Column:
Let college students make their own mistakes
Published Oct. 5, 2007
Being a functioning pseudo-adult is harder than it looks.
Take, for example, the college student. The thrill that presents itself for the first few months of being out on one's own swiftly wears off and is replaced by a nagging responsibility and weariness with oneself.
But don't feel bad; I was going to do the dishes and pay rent the other day, too.
I say pseudo-adult deliberately. Let's just be honest: Who actually pays for their own apartment? Nearly all of us still have a safety net in place, and y'all know that when utilities are due, the first person you speed dial is your mother.
That being said, and while the majority of our most pressing needs - tuition, shelter, food and clothing to some extent - have been taken care of by our parents, the load of having to actually function on our own for the first time is still pretty heavy.
My rent was due three days ago, and I can't find the electricity bill because my roommates and I have not cleaned in, oh, about a month. The glittery idea of being in college necessitates rushing around, working on papers, networking and tequila - at the same time, if you'd like - and I think we would all rather freak out about what we are going to do for the rest of lives rather than organize the kitchen.
I'm not certain that the pre-adult gets as much credit as he or she is due. Along with requisite functioning, nearly everyone I know is doing remarkable things.
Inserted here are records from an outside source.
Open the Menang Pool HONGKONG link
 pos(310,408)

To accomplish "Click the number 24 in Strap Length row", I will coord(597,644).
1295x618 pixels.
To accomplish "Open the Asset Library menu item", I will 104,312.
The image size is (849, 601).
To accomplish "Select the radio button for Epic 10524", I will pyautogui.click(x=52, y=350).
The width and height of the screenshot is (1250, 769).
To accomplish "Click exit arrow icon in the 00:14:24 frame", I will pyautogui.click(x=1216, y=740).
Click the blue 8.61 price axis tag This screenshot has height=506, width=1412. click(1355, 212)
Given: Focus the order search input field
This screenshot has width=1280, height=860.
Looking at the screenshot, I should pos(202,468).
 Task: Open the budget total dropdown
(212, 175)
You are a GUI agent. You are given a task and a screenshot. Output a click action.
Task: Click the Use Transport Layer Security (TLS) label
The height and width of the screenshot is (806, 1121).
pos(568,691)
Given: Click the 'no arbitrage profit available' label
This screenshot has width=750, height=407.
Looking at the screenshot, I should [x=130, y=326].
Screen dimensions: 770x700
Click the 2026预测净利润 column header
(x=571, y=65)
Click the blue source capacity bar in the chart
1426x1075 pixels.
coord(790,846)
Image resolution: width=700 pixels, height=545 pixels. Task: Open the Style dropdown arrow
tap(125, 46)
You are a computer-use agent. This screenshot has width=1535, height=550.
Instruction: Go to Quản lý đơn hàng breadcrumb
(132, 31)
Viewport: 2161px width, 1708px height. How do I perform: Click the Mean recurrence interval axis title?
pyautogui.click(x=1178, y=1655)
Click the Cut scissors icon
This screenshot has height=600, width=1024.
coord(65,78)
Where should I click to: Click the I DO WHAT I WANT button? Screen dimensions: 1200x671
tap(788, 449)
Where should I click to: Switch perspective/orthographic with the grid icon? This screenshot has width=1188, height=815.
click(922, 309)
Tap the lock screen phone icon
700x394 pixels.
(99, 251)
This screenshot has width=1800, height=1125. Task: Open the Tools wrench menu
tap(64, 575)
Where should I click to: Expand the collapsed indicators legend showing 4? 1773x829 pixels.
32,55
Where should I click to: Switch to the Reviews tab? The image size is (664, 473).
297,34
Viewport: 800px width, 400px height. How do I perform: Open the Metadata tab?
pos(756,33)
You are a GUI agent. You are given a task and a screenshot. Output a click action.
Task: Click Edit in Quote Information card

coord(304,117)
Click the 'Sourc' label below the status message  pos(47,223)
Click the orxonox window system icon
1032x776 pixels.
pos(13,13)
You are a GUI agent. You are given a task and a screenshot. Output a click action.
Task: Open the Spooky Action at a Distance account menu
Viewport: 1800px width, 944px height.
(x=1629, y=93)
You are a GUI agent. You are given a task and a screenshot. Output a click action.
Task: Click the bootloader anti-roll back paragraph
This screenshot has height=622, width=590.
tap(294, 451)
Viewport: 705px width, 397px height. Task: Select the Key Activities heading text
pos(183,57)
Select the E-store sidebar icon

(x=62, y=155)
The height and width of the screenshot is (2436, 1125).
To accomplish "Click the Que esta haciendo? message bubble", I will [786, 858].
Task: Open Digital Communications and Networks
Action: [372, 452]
My roommate came out a year ago, almost everyone in my building has been an editor for this newspaper at one point or another and I got certified as an emergency medical technician at age 18. I know a student who is living with cancer.
What I find most interesting is the different ways in which people choose to put their energies into functioning. One of the most put-together people I know, who has been some kind of editor for this paper for a year and a half now, still manages to make a pot of coffee every morning at the same time and wears a tie every day almost didn't get into the School of Journalism because of his grades. Another friend of mine, a dedicated student and one of the most well-read individuals I know, has no interpersonal skills. He ended up transferring schools because everyone here hated him so much.
Don't misunderstand me here. I don't mean to say we should be given a free pass when some area of our lives goes awry, because it is likely some other part of it is blooming without control. There are some people who are just incapable of doing anything due to laziness, terrible parenting or a general misunderstanding of how the world works. I live remarkably close to one of those.
I am merely saying the next time one of us disappoints you or fails to meet requirements, don't immediately become enraged. Take a moment. Breathe (stretch, shake, let it go). Try to remember what's good about the crushing lows and breathless highs at this point in your life, which is unanimously agreed upon to be the most unique time, and give us room to work.
But don't protect us; do not keep us from failing time and time again. We will learn. And I will pay my rent tomorrow.